EXERCISE DATA Start Marker
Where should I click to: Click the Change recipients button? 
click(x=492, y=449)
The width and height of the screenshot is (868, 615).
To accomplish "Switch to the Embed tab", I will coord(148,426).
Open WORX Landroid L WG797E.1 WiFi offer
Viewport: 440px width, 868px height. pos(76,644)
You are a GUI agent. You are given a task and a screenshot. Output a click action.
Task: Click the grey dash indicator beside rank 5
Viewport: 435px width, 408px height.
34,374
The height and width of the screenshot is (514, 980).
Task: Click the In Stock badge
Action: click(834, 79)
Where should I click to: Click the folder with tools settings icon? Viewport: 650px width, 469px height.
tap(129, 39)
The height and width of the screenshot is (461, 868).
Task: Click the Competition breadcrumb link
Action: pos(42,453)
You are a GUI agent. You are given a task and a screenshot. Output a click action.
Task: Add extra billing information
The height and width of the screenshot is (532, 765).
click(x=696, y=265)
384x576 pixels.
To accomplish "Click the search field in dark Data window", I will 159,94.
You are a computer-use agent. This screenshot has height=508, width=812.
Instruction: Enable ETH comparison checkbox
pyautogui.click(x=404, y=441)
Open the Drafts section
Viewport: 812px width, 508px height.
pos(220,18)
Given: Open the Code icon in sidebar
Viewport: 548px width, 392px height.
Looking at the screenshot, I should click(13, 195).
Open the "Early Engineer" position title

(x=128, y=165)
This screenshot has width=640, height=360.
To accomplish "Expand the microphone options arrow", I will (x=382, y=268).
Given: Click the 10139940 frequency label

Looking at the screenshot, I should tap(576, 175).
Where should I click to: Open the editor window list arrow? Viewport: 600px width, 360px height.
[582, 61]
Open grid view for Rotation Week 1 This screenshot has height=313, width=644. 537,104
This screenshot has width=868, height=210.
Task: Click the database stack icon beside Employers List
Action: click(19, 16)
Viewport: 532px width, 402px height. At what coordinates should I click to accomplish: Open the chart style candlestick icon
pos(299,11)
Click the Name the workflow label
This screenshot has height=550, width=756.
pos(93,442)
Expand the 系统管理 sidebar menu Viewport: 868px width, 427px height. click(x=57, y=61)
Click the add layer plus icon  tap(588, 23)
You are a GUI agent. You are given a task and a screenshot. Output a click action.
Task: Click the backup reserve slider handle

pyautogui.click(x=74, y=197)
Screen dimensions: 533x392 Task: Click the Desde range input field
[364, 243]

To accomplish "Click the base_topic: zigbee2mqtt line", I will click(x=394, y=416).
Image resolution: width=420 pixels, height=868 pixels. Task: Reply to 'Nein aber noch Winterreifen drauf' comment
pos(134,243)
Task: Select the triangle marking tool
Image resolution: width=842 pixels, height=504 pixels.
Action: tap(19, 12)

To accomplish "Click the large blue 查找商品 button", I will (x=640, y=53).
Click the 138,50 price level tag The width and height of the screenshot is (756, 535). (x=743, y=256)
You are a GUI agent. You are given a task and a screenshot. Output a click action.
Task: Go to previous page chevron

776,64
EXERCISE DATA End Marker
Word for word, every record must be given again.

Where should I click to: Click the Change recipients button? 
click(x=492, y=449)
The width and height of the screenshot is (868, 615).
To accomplish "Switch to the Embed tab", I will coord(148,426).
Open WORX Landroid L WG797E.1 WiFi offer
Viewport: 440px width, 868px height. pos(76,644)
You are a GUI agent. You are given a task and a screenshot. Output a click action.
Task: Click the grey dash indicator beside rank 5
Viewport: 435px width, 408px height.
34,374
The height and width of the screenshot is (514, 980).
Task: Click the In Stock badge
Action: click(834, 79)
Where should I click to: Click the folder with tools settings icon? Viewport: 650px width, 469px height.
tap(129, 39)
The height and width of the screenshot is (461, 868).
Task: Click the Competition breadcrumb link
Action: pos(42,453)
You are a GUI agent. You are given a task and a screenshot. Output a click action.
Task: Add extra billing information
The height and width of the screenshot is (532, 765).
click(x=696, y=265)
384x576 pixels.
To accomplish "Click the search field in dark Data window", I will 159,94.
You are a computer-use agent. This screenshot has height=508, width=812.
Instruction: Enable ETH comparison checkbox
pyautogui.click(x=404, y=441)
Open the Drafts section
Viewport: 812px width, 508px height.
pos(220,18)
Given: Open the Code icon in sidebar
Viewport: 548px width, 392px height.
Looking at the screenshot, I should click(13, 195).
Open the "Early Engineer" position title

(x=128, y=165)
This screenshot has width=640, height=360.
To accomplish "Expand the microphone options arrow", I will (x=382, y=268).
Given: Click the 10139940 frequency label

Looking at the screenshot, I should tap(576, 175).
Where should I click to: Open the editor window list arrow? Viewport: 600px width, 360px height.
[582, 61]
Open grid view for Rotation Week 1 This screenshot has height=313, width=644. 537,104
This screenshot has width=868, height=210.
Task: Click the database stack icon beside Employers List
Action: click(19, 16)
Viewport: 532px width, 402px height. At what coordinates should I click to accomplish: Open the chart style candlestick icon
pos(299,11)
Click the Name the workflow label
This screenshot has height=550, width=756.
pos(93,442)
Expand the 系统管理 sidebar menu Viewport: 868px width, 427px height. click(x=57, y=61)
Click the add layer plus icon  tap(588, 23)
You are a GUI agent. You are given a task and a screenshot. Output a click action.
Task: Click the backup reserve slider handle

pyautogui.click(x=74, y=197)
Screen dimensions: 533x392 Task: Click the Desde range input field
[364, 243]

To accomplish "Click the base_topic: zigbee2mqtt line", I will click(x=394, y=416).
Image resolution: width=420 pixels, height=868 pixels. Task: Reply to 'Nein aber noch Winterreifen drauf' comment
pos(134,243)
Task: Select the triangle marking tool
Image resolution: width=842 pixels, height=504 pixels.
Action: tap(19, 12)

To accomplish "Click the large blue 查找商品 button", I will (x=640, y=53).
Click the 138,50 price level tag The width and height of the screenshot is (756, 535). (x=743, y=256)
You are a GUI agent. You are given a task and a screenshot. Output a click action.
Task: Go to previous page chevron

776,64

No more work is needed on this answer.